Chapter 9: The Transformer Block¶
Code file:
src/ch08_transformer_block.pyRun it:python src/ch08_transformer_block.py
Theory¶
Putting the Pieces Together¶
We now have all the ingredients: - Multi-head attention (Chapter 6), tokens talk to each other - Feed-forward layer (Chapter 7), tokens think for themselves - Layer normalization (Chapter 7), keeps training stable
One transformer block combines all of these into a single reusable unit. We'll stack multiple copies of this block to build the full model.
The Transformer Block: Forward Pass¶
The full forward pass of one block is just two lines of code:
x = x + attention(LayerNorm(x)) # "listen to others, then add it to what I know"
x = x + feedforward(LayerNorm(x)) # "think about it, then update what I know"
That's it. Let's unpack each piece.
Trick 1: Residual Connections¶
Notice the x + ... pattern. Instead of:
We do:
This is called a residual connection (or skip connection).
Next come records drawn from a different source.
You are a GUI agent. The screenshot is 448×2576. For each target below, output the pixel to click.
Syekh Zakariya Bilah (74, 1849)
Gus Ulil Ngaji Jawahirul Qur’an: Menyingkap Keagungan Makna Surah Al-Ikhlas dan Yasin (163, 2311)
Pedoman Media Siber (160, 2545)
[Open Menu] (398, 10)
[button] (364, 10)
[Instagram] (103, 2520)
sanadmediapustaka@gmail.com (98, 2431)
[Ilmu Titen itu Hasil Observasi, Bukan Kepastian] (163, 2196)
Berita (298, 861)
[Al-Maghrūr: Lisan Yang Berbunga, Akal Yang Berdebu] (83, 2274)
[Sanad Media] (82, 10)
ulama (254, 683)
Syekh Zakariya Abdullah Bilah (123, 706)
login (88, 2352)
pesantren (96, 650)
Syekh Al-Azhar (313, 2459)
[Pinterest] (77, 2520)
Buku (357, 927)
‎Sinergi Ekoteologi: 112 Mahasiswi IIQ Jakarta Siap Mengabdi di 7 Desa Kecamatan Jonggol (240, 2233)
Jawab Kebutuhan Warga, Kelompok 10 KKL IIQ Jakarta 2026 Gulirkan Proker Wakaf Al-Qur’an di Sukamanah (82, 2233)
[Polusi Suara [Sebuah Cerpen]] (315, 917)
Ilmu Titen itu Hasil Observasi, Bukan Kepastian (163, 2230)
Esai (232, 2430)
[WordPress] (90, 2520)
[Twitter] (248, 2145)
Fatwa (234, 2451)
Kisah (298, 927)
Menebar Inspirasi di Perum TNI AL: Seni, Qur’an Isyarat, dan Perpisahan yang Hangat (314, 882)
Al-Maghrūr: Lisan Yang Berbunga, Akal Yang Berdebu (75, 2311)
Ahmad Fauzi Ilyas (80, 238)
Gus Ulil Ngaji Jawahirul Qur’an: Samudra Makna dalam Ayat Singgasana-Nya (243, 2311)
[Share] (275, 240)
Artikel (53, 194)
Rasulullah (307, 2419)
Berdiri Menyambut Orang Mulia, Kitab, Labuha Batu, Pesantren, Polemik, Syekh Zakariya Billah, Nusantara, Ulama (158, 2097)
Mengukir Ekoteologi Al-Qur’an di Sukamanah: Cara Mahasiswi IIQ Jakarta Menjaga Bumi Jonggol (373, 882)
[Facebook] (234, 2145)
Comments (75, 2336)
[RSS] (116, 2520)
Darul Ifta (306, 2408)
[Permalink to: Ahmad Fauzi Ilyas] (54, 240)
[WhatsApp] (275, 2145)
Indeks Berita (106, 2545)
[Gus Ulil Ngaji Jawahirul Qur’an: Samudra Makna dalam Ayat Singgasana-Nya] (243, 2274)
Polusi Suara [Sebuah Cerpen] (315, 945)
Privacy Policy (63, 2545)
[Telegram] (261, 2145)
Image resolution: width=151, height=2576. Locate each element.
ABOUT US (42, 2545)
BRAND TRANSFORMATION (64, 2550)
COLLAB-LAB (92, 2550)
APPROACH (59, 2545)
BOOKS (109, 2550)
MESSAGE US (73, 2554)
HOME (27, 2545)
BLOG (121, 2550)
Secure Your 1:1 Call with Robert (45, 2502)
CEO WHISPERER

Why does it matter? Imagine you're in a game of telephone. Each person translates the message and passes it on. After 10 rounds, the original message is usually unrecognizable.
Residual connections are like also passing the original message separately alongside the game of telephone. Even if the translated message gets mangled, the original is still there.
In practice: gradients flow more easily during training. Deep networks without residual connections are very hard to train; with them, you can stack dozens of layers.
Here is why it matters for training: during training, "feedback" signals travel backward through all layers to adjust weights. Without shortcuts, this feedback must pass through every transformation layer in sequence - like a chain of telephone. If each layer distorts the signal slightly, after 4+ layers the signal either grows too large (exploding gradients) or shrinks to nearly nothing (vanishing gradients). Either way, the model can't learn effectively from deep layers.
With residual connections, the +x shortcut provides a direct highway for the feedback signal to bypass each block entirely. Even if a block's transformations get messy, the original signal travels home cleanly. This is why deep networks (many layers) became practical only after residual connections were invented.
Trick 2: Pre-Layer Norm¶
We apply LayerNorm before each sub-layer (the "pre-norm" style):
This is the modern convention (used in GPT-2 and all later models). It stabilizes training, especially in the early stages.
Stacking Blocks¶
One transformer block isn't enough. We stack n_layers = 4 of them in sequence:
# Create a list of 4 transformer blocks, then chain them so data flows 1 -> 2 -> 3 -> 4.
# nn.Sequential chains modules in order.
# The * unpacks the list of 4 blocks into 4 separate arguments.
blocks = nn.Sequential(*[TransformerBlock() for _ in range(4)])
Each block refines the token representations further. Think of it like reading a book multiple times with a different question each pass. First pass: 'what is happening?' (who are the characters?). Second pass: 'why is it happening?' (motivations). Third pass: 'what does it mean?' (themes). Earlier transformer blocks tend to capture simpler patterns (which characters are nearby?), later blocks capture more abstract ones (what does this scene mean?).
In large, well-studied models, researchers have confirmed this pattern: early layers encode syntax and local context, later layers encode semantics and long-range relationships. Our small model is too tiny to show this clearly, but the mechanism is identical.
This is why deeper models (more layers) generally perform better.
Parameter Count¶
Each block has ~197,888 parameters. With 4 blocks: ~791,552 parameters, about 96% of our entire model. The attention mechanism and feed-forward layer are where most of the "knowledge" lives.
Code¶
File:
src/ch08_transformer_block.pyRun it:python src/ch08_transformer_block.py
This file:
1. Implements TransformerBlock using the two-line forward pass
2. Shows the parameter breakdown
3. Demonstrates the residual connection
4. Stacks 4 blocks and confirms shapes are unchanged
Key thing to notice¶
The transformer block is shape-preserving. Input and output have identical shapes. This is what allows us to stack them: the output of block 1 feeds directly into block 2.
Key Takeaways¶
- A transformer block = LayerNorm + Attention + Residual + LayerNorm + FFN + Residual.
- Residual connections add the input to the output:
x = x + sublayer(x). - Pre-norm: LayerNorm is applied before each sub-layer.
- Blocks are shape-preserving: output shape = input shape.
- We stack 4 blocks; each refines the token representations further.